Below is Lesnick’s statement to the task force:
My name is Chuck Lesnick and I am the City Council President of the City of Yonkers, New York.
I am testifying here in The Bronx because unlike five of the six largest cities in New York State, Yonkers, the fourth largest, does not have a hearing scheduled in the City of Yonkers. Nor is there one scheduled in Westchester County or anywhere else in the Lower or Mid-Hudson Valley.
Yonkers is a city of some 200,000 people – the fourth largest city in New York State. We have a school district that serves more than 26,000 students and growing.
Approximately one half of our local population is non-white and 45% of our households include a language other than English spoken at home. Just under 14% of our residents live below the poverty line.
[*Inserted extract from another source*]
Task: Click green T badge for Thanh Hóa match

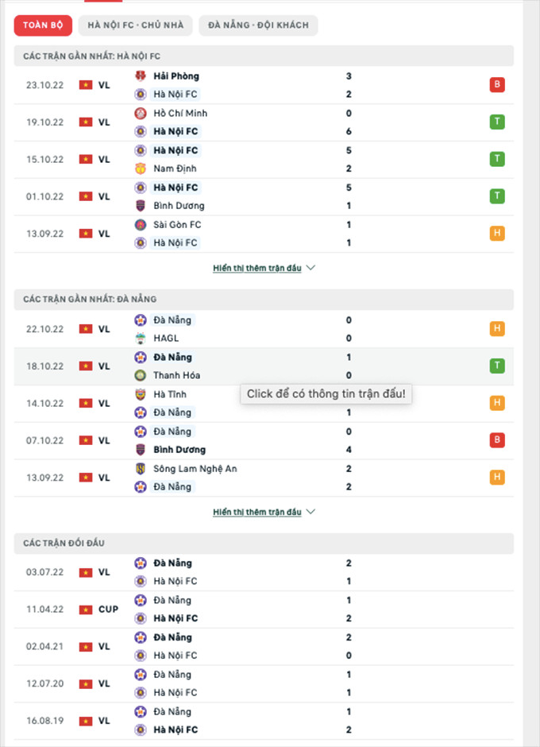Action: [498, 366]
I am concerned that if the proposed senate districts are adopted Yonkers could lose its strong voice in the New York State Senate, and as a result, lose out on very much needed school aide that historically, had been restored by a powerful advocate in the Senate.
For many years, most of Yonkers has been in one senate district and that senator, be it Chippy Flynn, Nick Spano, or Andrea Stewart-Cousins, has worked hard to represent us on matters that concern our City.
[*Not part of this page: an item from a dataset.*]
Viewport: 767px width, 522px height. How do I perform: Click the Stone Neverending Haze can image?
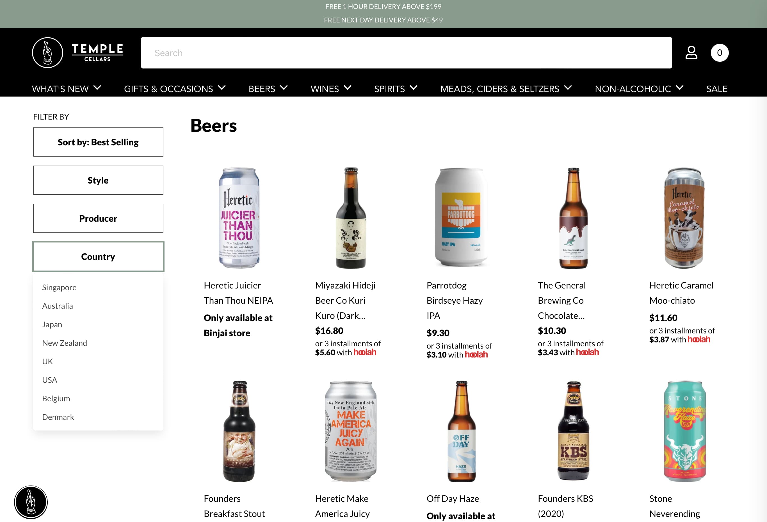click(x=684, y=431)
The proposed lines, as they now stand, split Yonkers down the middle into two sections, and in such a way, that Yonkers would no longer to hold a majority in either district and thus, weaken our representation in Albany.
While I have no doubt that Senator Andrea Stewart-Cousins, who presently represents the 35th District that covers Yonkers will continue to work for us with the same dedication and professionalism, the next senators from districts that include a divided Yonkers might not have the same interest.
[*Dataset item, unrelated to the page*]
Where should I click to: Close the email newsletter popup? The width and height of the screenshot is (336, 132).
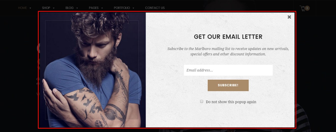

Furthermore, the senate district that encompasses the east-side of Yonkers represents the area of the city with the lowest percentage of public school children and the area where constituents are typically less concerned with the funding of our public schools. Dividing a city that has spent significant effort in uniting its neighborhoods makes no sense.
Currently, nearly 75% of our school children come from the south-west area of the city. We must not and cannot afford to lose our voice in Albany to speak up for our kids.
While partisan politics clearly drove these proposed lines, the results are constitutionally flawed, in that the representation of cities like Yonkers were weakened to illegally create a new additional senate district.
The City of Yonkers needs and requires a state senate district that puts most, if not all of Yonkers into one district. I hope you understand our situation and will agree accordingly.